British Nurse Who Contracted Ebola Says Experimental Drug And Strawberries Saved Her Life

Corporal Anna Cross contracted Ebola after she volunteered to help in Ebola-stricken Sierra Leone as a staff nurse. The Army volunteer and nurse says that she is now free of Ebola. While thanking the hospital staff that treated her, Anna says that an experimental drug and strawberries saved her life.

The BBC reports that the British nurse from Cambridge is now happy and healthy after battling the deadly Ebola virus. Cross has been discharged from the hospital after being deemed Ebola-free. At a press conference, Cross thanked the staff at London’s Royal Free Hospital for her care and said she thought they were “the best in the world.”

“They are an incredible bunch of clinicians – incredibly skilled, incredibly dedicated and incredibly professional. Thanks to them I’m alive.”

However, Cross says it wasn’t just the hospital staff she had to thank for her recovery. She also owes her life to an experimental new Ebola drug manufactured in China. The nurse received a drug called MIL 77. The drug is closely related to another Ebola treatment, ZMAPP. The hospital notes that MIL 77 is manufactured in China and is available in limited supply while it is in the experimental phase.

NEWS AU notes that Cross is the first person in the world to receive the experimental MIL 77 drug and that they are “thrilled” with the results.

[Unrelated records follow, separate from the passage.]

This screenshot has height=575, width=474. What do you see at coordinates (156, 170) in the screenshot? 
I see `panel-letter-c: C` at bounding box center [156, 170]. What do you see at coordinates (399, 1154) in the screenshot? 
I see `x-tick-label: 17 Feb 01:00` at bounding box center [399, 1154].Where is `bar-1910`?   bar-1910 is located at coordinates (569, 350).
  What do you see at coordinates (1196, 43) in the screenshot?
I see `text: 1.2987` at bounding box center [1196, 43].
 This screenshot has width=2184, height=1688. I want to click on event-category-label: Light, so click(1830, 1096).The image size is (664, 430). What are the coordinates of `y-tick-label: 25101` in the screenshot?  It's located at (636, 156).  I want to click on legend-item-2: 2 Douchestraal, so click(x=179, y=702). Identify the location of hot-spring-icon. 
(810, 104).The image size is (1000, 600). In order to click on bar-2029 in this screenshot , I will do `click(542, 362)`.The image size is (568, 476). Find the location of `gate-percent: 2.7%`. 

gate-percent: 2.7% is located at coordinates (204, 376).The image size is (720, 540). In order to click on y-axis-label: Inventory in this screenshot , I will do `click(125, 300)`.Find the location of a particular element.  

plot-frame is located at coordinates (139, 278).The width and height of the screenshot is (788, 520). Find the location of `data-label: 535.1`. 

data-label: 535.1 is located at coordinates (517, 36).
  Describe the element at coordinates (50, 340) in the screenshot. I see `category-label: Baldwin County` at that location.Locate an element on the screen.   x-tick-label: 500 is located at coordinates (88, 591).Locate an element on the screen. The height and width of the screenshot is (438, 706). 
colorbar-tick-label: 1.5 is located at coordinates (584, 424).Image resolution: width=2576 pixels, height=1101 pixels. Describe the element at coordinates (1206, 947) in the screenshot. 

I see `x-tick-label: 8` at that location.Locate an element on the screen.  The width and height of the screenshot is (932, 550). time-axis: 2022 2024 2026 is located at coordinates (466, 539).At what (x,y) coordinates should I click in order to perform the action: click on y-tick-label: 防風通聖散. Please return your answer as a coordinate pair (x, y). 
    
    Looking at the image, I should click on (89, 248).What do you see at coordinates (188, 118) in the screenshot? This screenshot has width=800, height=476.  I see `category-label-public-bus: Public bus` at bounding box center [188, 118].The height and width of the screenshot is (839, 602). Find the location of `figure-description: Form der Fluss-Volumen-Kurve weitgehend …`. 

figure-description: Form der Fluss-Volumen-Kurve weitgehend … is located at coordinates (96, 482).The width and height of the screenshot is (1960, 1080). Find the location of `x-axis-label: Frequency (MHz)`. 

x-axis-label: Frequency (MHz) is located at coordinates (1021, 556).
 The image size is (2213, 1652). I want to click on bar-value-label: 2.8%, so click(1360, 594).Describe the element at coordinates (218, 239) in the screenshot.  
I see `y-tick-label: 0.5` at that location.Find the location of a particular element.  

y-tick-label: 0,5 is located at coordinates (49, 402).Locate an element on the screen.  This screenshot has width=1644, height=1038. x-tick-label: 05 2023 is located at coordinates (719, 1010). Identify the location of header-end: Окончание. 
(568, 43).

“The treatment went very well, it caused no side effects that we could elicit.”

Though there were no side effects noted with the use of the drug, Cross did lose 22 pounds during her battle with Ebola. She also spent 14 days in the hospital isolation. She says her battle with Ebola was difficult but one tiny fruit helped her through the rough times. Cross says she consumed a large amount of strawberries while undergoing treatment and that they really helped her pull through the illness.

“Strawberries. I reckon I’ve had ten punnets.”

Though Cross made a full recovery after taking the experimental drug MIL 77, doctors say they can’t say with 100% certainty the drug is responsible for clearing the virus from her system.

“She was given an experimental drug, but it is impossible to say whether or not this directly contributed to her clearing the virus. In order to know whether a drug does work we need experimental trials and thankfully trials of various drugs are underway in west Africa, where the Ebola virus is still doggedly clinging on.”